AIM
Can you copy the rows below verbatim, from the line containing "Find the location of a particular element. This" up to and including the line containing "In order to click on Love"?

DATA PROVIDED

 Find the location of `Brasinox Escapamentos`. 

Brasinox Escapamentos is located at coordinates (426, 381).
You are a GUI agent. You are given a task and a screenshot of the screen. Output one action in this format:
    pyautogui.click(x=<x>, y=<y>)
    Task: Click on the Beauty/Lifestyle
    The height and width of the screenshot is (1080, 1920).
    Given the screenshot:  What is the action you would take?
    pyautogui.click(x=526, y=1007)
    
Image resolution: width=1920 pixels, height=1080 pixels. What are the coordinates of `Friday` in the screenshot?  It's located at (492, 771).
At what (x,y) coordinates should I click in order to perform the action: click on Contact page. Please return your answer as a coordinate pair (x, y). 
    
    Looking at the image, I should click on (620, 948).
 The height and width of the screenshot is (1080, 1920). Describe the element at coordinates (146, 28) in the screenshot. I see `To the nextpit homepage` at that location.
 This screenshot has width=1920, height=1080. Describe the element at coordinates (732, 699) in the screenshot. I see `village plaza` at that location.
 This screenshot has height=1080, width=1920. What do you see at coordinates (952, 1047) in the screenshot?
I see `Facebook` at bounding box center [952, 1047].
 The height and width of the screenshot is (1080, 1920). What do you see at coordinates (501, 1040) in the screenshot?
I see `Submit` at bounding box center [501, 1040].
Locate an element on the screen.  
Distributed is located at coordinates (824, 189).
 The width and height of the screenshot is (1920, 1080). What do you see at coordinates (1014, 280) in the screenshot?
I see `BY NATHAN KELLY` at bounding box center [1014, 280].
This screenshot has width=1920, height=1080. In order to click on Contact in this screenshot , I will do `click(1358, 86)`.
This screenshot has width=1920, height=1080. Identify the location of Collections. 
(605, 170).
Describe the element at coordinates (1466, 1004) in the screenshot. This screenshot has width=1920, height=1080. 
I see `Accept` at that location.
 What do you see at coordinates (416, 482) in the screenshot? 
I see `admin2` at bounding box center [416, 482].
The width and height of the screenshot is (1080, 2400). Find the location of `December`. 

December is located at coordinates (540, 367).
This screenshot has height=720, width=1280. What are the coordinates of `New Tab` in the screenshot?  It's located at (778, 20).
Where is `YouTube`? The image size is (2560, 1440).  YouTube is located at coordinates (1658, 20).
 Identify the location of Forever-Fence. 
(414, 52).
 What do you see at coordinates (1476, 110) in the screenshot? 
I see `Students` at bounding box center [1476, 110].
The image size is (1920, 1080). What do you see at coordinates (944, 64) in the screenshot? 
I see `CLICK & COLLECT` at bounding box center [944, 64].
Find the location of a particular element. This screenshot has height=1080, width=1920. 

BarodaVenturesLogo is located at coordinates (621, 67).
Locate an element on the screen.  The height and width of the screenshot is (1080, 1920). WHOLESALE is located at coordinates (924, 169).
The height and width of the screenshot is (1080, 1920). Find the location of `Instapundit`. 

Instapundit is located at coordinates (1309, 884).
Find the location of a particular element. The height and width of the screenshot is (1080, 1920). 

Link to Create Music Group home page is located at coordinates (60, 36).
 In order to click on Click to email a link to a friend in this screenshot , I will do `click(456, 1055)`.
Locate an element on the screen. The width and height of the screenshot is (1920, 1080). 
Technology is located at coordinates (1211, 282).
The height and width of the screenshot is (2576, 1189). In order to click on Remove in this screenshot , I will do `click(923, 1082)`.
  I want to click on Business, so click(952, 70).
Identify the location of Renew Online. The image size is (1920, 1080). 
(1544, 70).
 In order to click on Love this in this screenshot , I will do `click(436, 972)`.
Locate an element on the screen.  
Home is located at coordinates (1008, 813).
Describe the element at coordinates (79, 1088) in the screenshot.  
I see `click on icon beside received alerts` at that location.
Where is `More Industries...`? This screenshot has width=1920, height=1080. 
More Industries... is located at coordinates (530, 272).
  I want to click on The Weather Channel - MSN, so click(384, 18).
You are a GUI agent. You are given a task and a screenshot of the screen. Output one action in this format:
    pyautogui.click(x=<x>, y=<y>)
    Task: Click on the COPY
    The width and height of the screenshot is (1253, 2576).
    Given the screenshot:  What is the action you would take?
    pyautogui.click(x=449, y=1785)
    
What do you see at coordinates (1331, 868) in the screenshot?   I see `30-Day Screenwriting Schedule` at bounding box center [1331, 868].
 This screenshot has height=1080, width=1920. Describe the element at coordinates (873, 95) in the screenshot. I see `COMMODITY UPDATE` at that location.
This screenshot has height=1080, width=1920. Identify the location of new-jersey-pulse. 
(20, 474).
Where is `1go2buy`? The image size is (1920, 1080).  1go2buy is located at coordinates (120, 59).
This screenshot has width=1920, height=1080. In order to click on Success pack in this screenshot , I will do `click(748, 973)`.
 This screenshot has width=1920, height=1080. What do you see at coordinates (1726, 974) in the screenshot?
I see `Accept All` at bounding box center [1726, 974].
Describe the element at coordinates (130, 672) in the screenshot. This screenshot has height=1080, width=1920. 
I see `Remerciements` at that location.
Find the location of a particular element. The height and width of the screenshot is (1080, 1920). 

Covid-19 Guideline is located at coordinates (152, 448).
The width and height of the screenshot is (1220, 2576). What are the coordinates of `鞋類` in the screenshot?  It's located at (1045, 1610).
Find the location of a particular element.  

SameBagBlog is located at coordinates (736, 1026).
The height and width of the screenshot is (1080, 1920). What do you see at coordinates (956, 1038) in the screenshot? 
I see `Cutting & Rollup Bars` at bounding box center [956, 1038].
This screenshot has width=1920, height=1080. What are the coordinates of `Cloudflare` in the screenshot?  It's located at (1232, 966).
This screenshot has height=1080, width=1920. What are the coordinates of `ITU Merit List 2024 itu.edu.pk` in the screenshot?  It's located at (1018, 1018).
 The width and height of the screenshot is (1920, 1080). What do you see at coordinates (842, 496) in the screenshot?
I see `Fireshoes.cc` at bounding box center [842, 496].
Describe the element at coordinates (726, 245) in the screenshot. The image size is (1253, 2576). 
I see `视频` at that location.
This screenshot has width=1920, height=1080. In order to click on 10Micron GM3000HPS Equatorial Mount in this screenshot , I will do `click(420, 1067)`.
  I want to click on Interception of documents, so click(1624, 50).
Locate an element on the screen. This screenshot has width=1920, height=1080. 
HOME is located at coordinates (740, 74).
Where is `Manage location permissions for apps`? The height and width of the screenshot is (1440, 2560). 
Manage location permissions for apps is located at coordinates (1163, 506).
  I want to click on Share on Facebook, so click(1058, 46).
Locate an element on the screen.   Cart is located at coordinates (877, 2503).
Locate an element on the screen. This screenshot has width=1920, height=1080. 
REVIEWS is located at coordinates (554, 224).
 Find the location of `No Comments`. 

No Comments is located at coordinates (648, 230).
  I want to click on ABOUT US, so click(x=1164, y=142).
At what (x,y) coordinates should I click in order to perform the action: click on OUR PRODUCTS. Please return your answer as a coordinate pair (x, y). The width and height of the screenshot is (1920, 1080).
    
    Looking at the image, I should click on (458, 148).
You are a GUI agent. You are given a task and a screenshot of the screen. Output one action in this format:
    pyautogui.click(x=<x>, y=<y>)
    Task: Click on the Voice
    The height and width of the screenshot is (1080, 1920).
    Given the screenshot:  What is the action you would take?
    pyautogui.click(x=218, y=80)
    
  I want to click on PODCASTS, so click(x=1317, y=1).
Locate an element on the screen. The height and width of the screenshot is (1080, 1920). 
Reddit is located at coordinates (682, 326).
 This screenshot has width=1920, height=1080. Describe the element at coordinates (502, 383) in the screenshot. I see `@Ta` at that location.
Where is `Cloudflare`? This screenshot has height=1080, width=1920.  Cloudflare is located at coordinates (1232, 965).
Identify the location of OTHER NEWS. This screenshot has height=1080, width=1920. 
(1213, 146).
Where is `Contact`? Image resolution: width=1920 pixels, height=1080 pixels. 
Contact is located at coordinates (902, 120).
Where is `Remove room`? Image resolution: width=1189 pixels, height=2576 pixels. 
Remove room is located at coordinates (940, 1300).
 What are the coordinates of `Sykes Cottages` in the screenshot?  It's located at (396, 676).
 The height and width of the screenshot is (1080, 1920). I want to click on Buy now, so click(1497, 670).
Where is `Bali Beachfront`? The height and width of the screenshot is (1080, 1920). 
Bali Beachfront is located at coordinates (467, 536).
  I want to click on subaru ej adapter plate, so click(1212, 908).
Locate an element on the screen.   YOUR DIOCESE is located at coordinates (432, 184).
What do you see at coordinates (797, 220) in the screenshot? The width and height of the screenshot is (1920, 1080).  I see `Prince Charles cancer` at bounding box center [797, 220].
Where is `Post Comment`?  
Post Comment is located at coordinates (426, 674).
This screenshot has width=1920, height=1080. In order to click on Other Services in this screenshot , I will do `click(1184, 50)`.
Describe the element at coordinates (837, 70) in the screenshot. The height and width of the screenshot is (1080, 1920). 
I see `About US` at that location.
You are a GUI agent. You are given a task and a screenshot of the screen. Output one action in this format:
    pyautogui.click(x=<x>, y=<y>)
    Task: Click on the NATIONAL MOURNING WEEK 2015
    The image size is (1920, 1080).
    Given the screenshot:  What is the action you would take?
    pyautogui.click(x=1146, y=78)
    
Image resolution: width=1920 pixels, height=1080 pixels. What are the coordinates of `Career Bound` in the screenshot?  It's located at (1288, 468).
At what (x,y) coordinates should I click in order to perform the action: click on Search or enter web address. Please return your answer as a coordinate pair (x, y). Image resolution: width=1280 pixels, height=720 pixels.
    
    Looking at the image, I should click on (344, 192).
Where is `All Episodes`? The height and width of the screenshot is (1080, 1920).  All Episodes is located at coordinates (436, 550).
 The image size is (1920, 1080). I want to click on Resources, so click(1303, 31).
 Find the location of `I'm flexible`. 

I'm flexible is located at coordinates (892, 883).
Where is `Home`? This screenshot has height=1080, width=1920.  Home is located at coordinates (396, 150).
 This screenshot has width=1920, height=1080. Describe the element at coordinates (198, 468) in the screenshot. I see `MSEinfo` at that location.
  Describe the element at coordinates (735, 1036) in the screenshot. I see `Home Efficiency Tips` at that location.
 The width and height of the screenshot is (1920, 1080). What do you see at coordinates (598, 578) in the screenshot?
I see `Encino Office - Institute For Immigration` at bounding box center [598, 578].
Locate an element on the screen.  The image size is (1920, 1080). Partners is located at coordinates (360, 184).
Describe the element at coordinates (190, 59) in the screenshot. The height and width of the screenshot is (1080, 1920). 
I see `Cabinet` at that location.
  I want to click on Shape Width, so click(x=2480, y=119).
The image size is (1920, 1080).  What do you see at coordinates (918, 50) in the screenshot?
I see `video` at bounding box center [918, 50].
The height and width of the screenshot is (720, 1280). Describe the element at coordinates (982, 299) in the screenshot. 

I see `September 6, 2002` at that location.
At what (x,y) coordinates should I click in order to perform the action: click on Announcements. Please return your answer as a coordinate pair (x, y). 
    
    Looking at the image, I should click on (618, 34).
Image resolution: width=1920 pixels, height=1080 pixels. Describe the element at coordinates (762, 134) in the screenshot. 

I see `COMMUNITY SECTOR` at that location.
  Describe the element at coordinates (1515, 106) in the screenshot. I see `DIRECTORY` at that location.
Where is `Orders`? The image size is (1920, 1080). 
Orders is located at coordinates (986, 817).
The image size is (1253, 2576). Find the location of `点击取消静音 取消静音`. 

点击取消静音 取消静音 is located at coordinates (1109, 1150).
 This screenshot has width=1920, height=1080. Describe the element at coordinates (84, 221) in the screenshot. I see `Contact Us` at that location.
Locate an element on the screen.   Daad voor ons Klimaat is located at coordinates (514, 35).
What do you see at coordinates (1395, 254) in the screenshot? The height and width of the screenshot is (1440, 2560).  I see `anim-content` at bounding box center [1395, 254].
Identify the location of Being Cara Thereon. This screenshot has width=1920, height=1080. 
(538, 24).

ANSWER TO THE TASK
Find the location of a particular element. This screenshot has height=1080, width=1920. 

BarodaVenturesLogo is located at coordinates (621, 67).
Locate an element on the screen.  The height and width of the screenshot is (1080, 1920). WHOLESALE is located at coordinates (924, 169).
The height and width of the screenshot is (1080, 1920). Find the location of `Instapundit`. 

Instapundit is located at coordinates (1309, 884).
Find the location of a particular element. The height and width of the screenshot is (1080, 1920). 

Link to Create Music Group home page is located at coordinates (60, 36).
 In order to click on Click to email a link to a friend in this screenshot , I will do `click(456, 1055)`.
Locate an element on the screen. The width and height of the screenshot is (1920, 1080). 
Technology is located at coordinates (1211, 282).
The height and width of the screenshot is (2576, 1189). In order to click on Remove in this screenshot , I will do `click(923, 1082)`.
  I want to click on Business, so click(952, 70).
Identify the location of Renew Online. The image size is (1920, 1080). 
(1544, 70).
 In order to click on Love this in this screenshot , I will do `click(436, 972)`.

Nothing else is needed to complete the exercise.